After World War I the Quennells wrote a series of illustrated children’s books, A History of Everyday Things in England, 4 volumes (1918–1934). The series ended with The Good New Days (1935), where modern industrial and agricultural processes, together with the problems of the future, were considered. A second series was written, Everyday Life in… (1921–26) describing living from Prehistoric to Norman times. A third series of Everyday Things (1929–32) covered Greece in antiquity. After World War II she illustrated two more books in the Everyday Life series on Biblical times, the texts being written by others. She was a painter in oils and watercolour, mostly of architectural subjects.
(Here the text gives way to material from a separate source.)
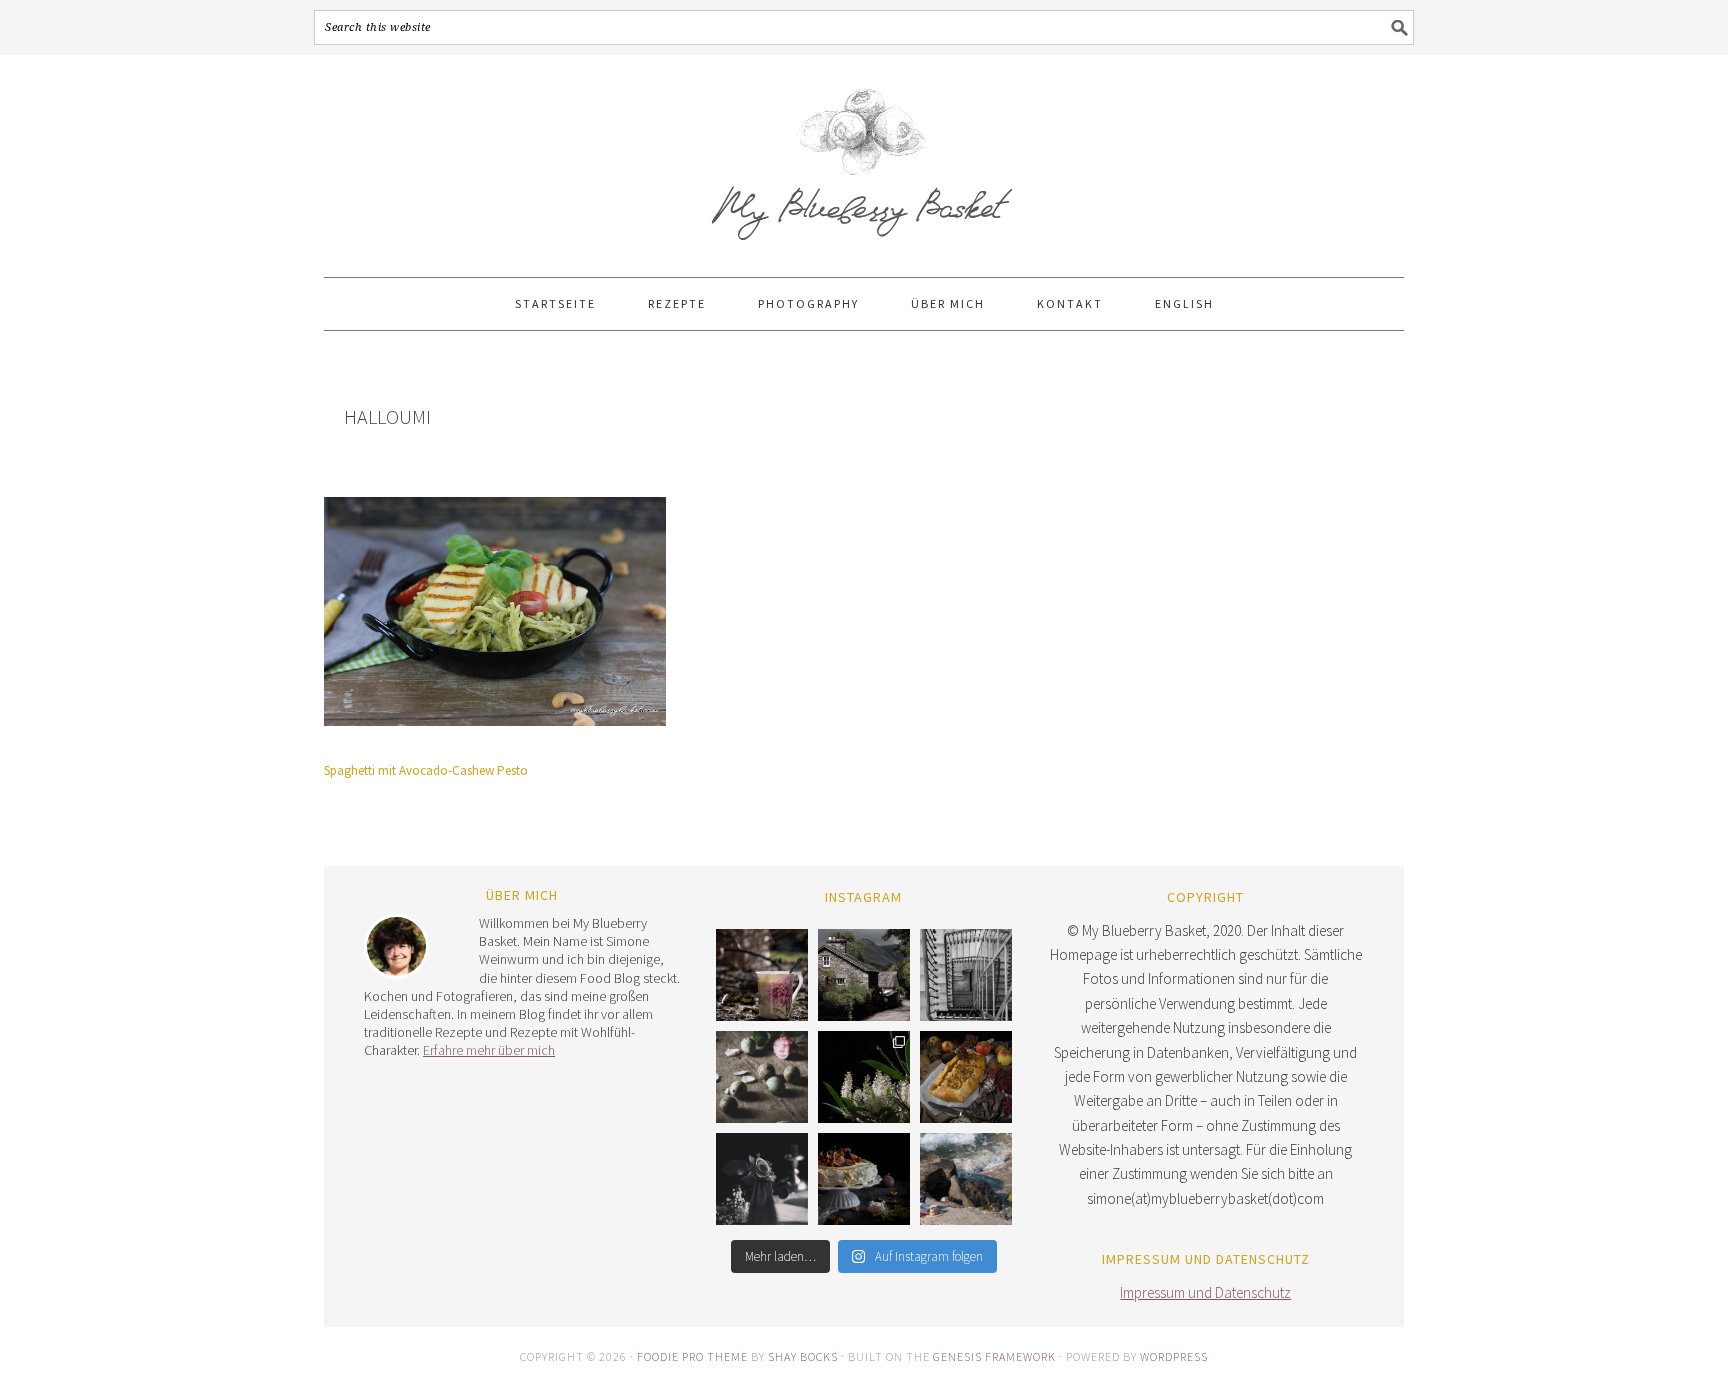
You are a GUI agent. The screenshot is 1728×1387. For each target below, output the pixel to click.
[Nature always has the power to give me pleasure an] (864, 1077)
After her husband died in 1935 she was appointed curator of the Geffrye Museum. While there she installed the series of "period rooms" on which the museum is still based to this day. She remained there until she retired in 1940, then moved to the United States

==Works==
Author
- Marjorie & C. H. B. Quennell, A History of Everyday Things in England, London, B. T. Batsford Ltd, 1918-1934
  - Volume I: 1066-1449
  - Volume II: 1500-1799
  - Volume III: 1733-1851
  - Volume IV: 1852-1914
- Marjorie & C. H. B. Quennell, A History of Everyday Life in.., London, B. T. Batsford Ltd, 1921-1926.
  - Everyday life in Anglo-Saxon, Viking, and Norman times
  - Everyday Life in Roman Britain
  - Everyday Life in Prehistoric Times (vol. 1 The Old Stone Age, vol. 2 The New Stone Age)
- Marjorie & C. H. B. Quennell, Everyday Things in Greece, London, B. T. Batsford Ltd, 1929-1932.
  - Volume 1: Homeric Greece
  - Volume 2: Archaic Greece
  - Volume 3: Classical Greece
- Marjorie & C. H. B. Quennell, The Good New Days, London, B. T. Batsford Ltd., 1935.
- Marjorie Quennell, London Craftsman: A Guide to Museums Having Relics of Old Trades, London, London Transport, 1939.

Illustrator
- E. Lucia Turnbull and H. Dalway Turnbull, Through the Gates of Remembrance: First Series: A Trilogy of Plays Centred Round Glastonbury, London, T. Nelson & Sons, 1933.
- Elisabeth Kyle, Disappearing Island, Boston, Houghton Mifflin Co., 1944.
- Gertrude Hartman and Lucy S. Saunders, Builders of the Old World, Boston, D. C. Heath & Co., 1949. [Vol. 4 of the History on the March series]
- A. C. Bouquet, Everyday Life in New Testament Times, London, B. T. Batsford Ltd, 1953.
- Wallace Walter Atwood and Helen Goss Thomas, Visits in Other Lands, Toronto, Ginn, [1943].
- E. W. Heaton, Everyday Life in Old Testament Times, London, Batsford Ltd, 1957.